Dal Pollino, passando per la Sibaritide e il Tirreno, fino all’area urbana di Cosenza l’emigrazione in altre regioni per curarsi è ormai tradizione, mentre le liste d’attesa per qualsiasi prestazione appaiono infinite
COSENZA – “Lo sciopero dei medici dei giorni scorsi è stato un’occasione, – scrive in una nota la CGIL – se ancora ce ne fosse stato bisogno, per puntare i riflettori sulle condizioni drammatiche della sanità pubblica calabrese. La crescita di cliniche, ambulatori e laboratori privati in Calabria, con risorse della collettività, non ha comportato investimenti in qualità delle prestazioni facendo leva, in molti casi, sullo sfruttamento dei lavoratori per garantirsi alti margini di profitto. Le recenti vicende giudiziarie che hanno interessato l’ospedale di Lamezia Terme dimostrano come la sanità rappresenti un terreno privilegiato per la peggiore borghesia mafiosa. In Calabria, dopo dieci anni di tagli lineari e chiusura di servizi, la realtà ci consegna oggi liste d’attesa infinite, una spesa di oltre 300 milioni all’anno per pagare la mobilità sanitaria fuori regione, un deficit che nell’ultimo anno è cresciuto per oltre 70 milioni di euro e un’organizzazione sanitaria che, ormai da tempo, non riesce neppure più a garantire i livelli essenziali di assistenza.
Il presidente dell’Istituto Superiore di Sanità ha denunciato come la sanità delle regioni del Sud, dove l’aspettativa di vita è inferiore di quattro anni rispetto al Nord, sia fanalino di coda dell’intera Europa ed ha evidenziato come questa condizione sia dovuta alla incapacità di riorganizzare i sistemi sanitari regionali dopo la devoluzione. Necessario il superamento della regionalizzazione della sanità seguita alla riforma del titolo V della Costituzione che ha prodotto il fallimento attuale. Un lavoratore calabrese con 36mila euro di reddito imponibile paga oggi 622 euro annui di addizionale regionale Irpef, contro i 533 euro di un lavoratore toscano e i 527 di un lombardo, per avere il servizio sanitario peggiore d’Europa. A tutto questo si aggiunga il rischio concreto che per il prossimo anno possa scattare un ulteriore aumento delle tasse regionali e il blocco delle assunzioni.

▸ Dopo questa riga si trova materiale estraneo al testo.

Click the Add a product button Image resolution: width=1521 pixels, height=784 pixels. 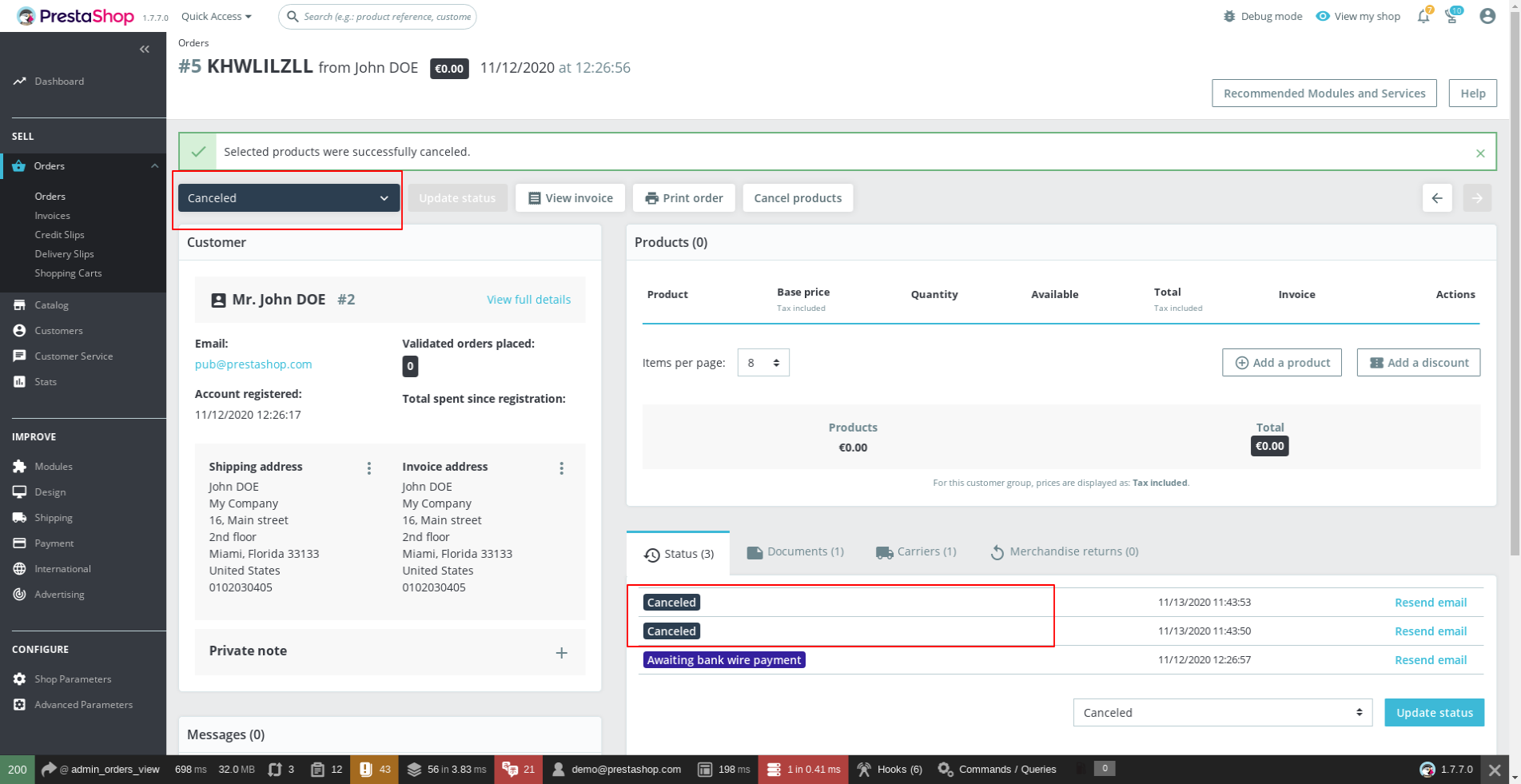coord(1281,362)
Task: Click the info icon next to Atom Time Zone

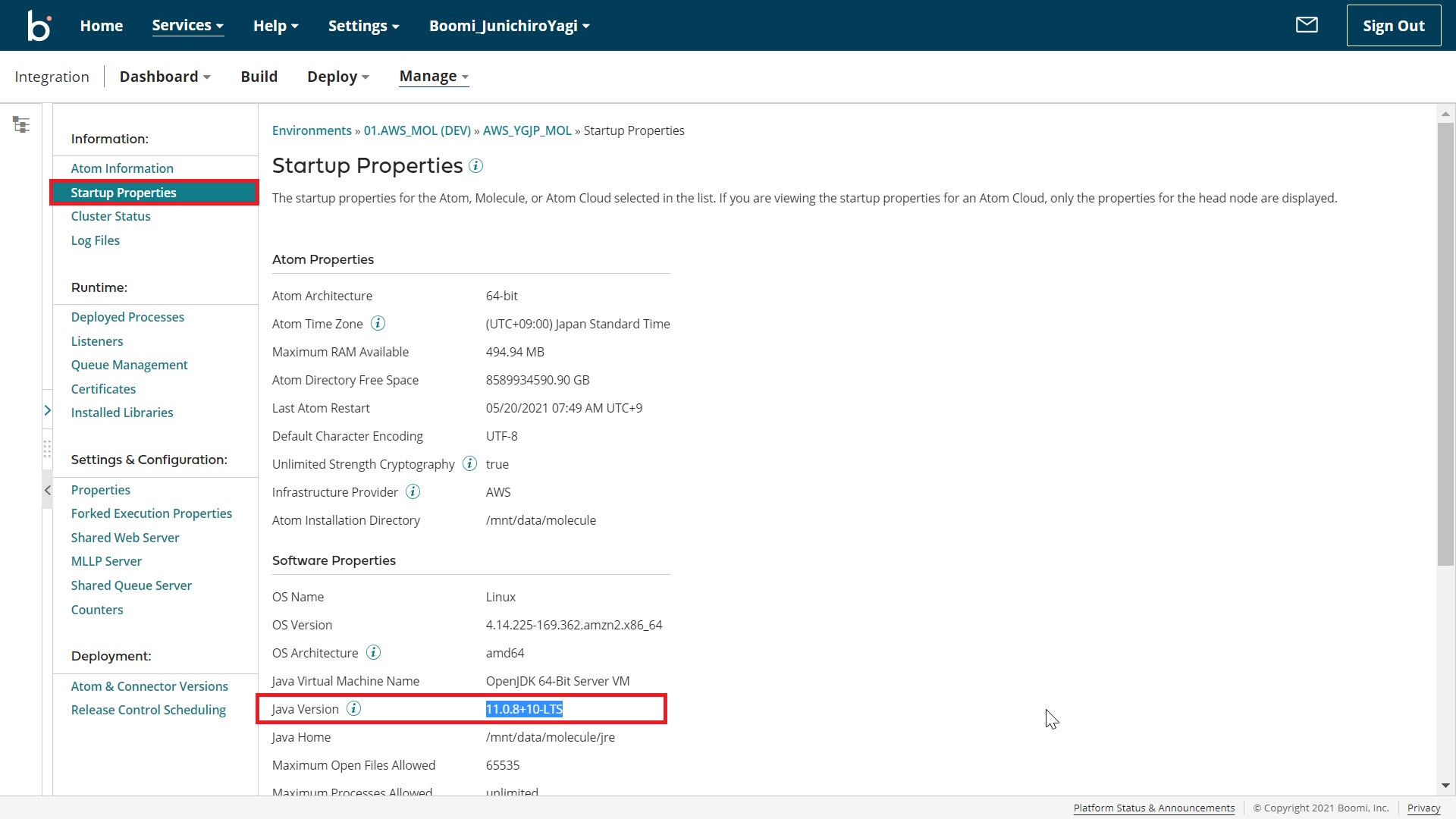Action: tap(378, 323)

Ciò mentre Lombardia, Veneto ed Emilia Romagna si stanno adoperando nell’ombra per realizzare la cosiddetta autonomia differenziata, una sorta di sovranismo regionale che garantirebbe a queste regioni di poter trattenere il 90% del gettito fiscale per finanziare il proprio sistema di welfare locale. Una secessione silenziosa che va fermata subito e rispetto a cui vi è un’oggettiva urgenza di mobilitazione. La CGIL della Provincia di Cosenza lavorerà per far si che si realizzino le condizioni unitarie a livello regionale per provare a porre un argine a questa deriva che non è più sostenibile per i cittadini calabresi. Le Camere del Lavoro di Cosenza e quella del comprensorio Pollino Sibaritide Tirreno sono pronte a scendere nuovamente in piazza ed a chiamare i cittadini del territorio allo sciopero generale con l’obiettivo primario di riconquistare il diritto universale alla salute”.